La responsabilité civile dans la jurisprudence du Conseil constitutionnel
La présente contribution analyse la jurisprudence du Conseil constitutionnel relative au droit de la responsabilité civile. Cette jurisprudence se découpe en deux temps : le Conseil a d’abord établi certaines protections en faveur des victimes de dommages. Puis, par un complet bouleversement de son interprétation des textes constitutionnels, il a imposé de nouvelles exigences en faveur des auteurs de dommages. Il convient donc d’étudier ces deux facettes de la jurisprudence constitutionnelle, pour définir les contours des principes constitutionnels et en apprécier la pertinence en droit de la responsabilité civile.
L
e phénomène de « constitutionnalisation des branches du droit » n’avait aucune raison d’épargner le droit de la responsabilité civile. De fait, à partir des années 1980, le Conseil constitutionnel a rendu une vingtaine de décisions intéressant cette matière, construisant progressivement ce que l’on nomme parfois le « droit constitutionnel de la responsabilité ».

→ SEGMENT DE DONNÉES

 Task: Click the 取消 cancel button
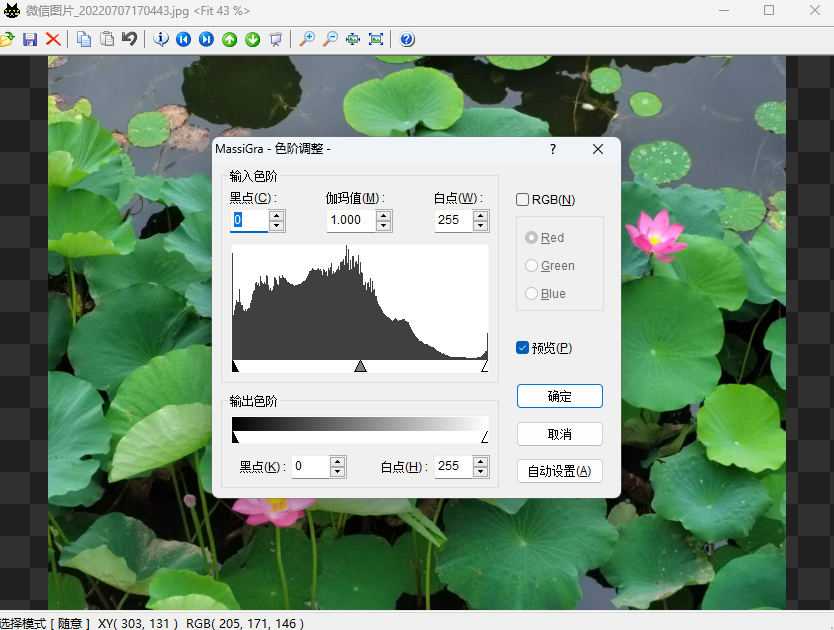[x=559, y=434]
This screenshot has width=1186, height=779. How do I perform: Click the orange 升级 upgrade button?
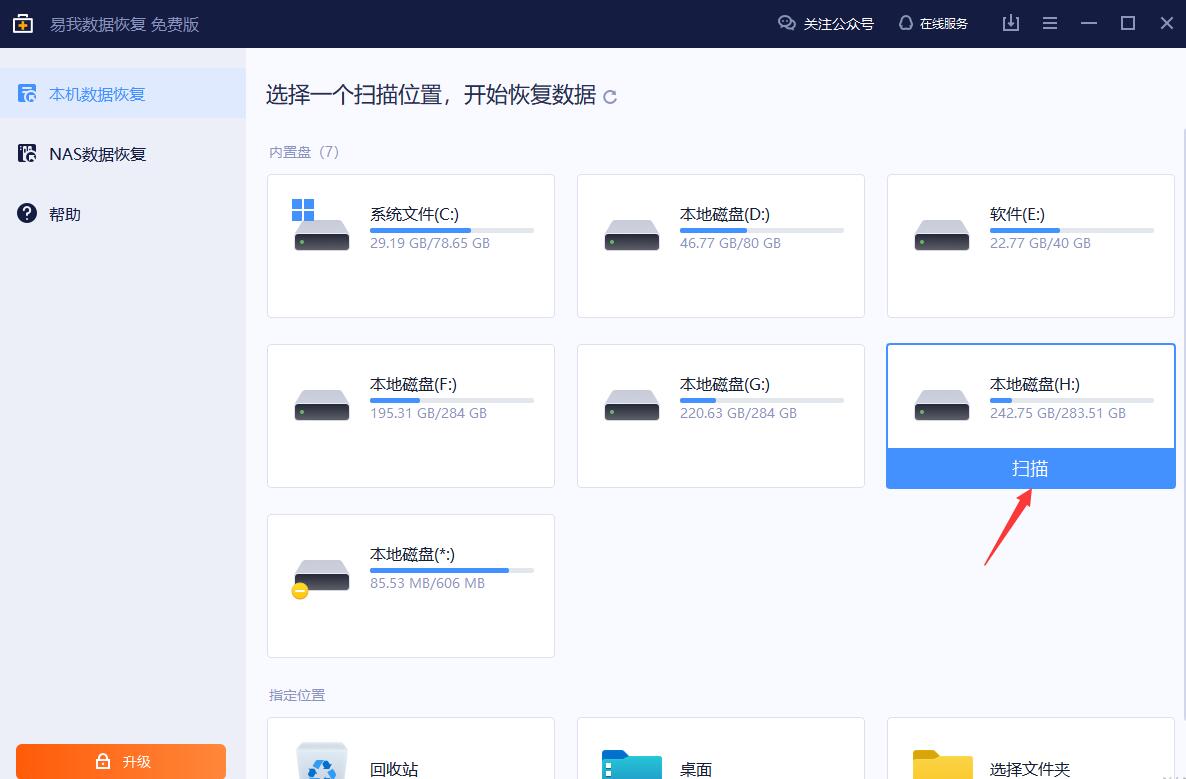[x=121, y=761]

→ CONSIGNES
1) D'après l'extrait sur la responsabilité civile, combien de décisions intéressant cette matière le Conseil constitutionnel a-t-il rendues depuis les années 1980 ?
2) Dans l'extrait sur la responsabilité civile, recopiez tout ce qui va de « La responsabilité civile dans » jusqu'à « en droit de la responsabilité civile. ».
3) Indiquez si chaque affirmation est conforme à l'extrait sur la responsabilité civile, en citant les mots décisifs : (a) le Conseil a d'abord établi des protections en faveur des auteurs de dommages ; (b) le Conseil a rendu une vingtaine de décisions intéressant la responsabilité civile ; (c) cette jurisprudence se découpe en trois temps.
Ce matériau n'intervient en rien dans ce travail.

→ CORRIGÉ
1) Une vingtaine de décisions.

2)
La responsabilité civile dans la jurisprudence du Conseil constitutionnel
La présente contribution analyse la jurisprudence du Conseil constitutionnel relative au droit de la responsabilité civile. Cette jurisprudence se découpe en deux temps : le Conseil a d’abord établi certaines protections en faveur des victimes de dommages. Puis, par un complet bouleversement de son interprétation des textes constitutionnels, il a imposé de nouvelles exigences en faveur des auteurs de dommages. Il convient donc d’étudier ces deux facettes de la jurisprudence constitutionnelle, pour définir les contours des principes constitutionnels et en apprécier la pertinence en droit de la responsabilité civile.

3)
(a) Non : « le Conseil a d’abord établi certaines protections en faveur des victimes de dommages ».
(b) Oui : « le Conseil constitutionnel a rendu une vingtaine de décisions intéressant cette matière ».
(c) Non : « Cette jurisprudence se découpe en deux temps ».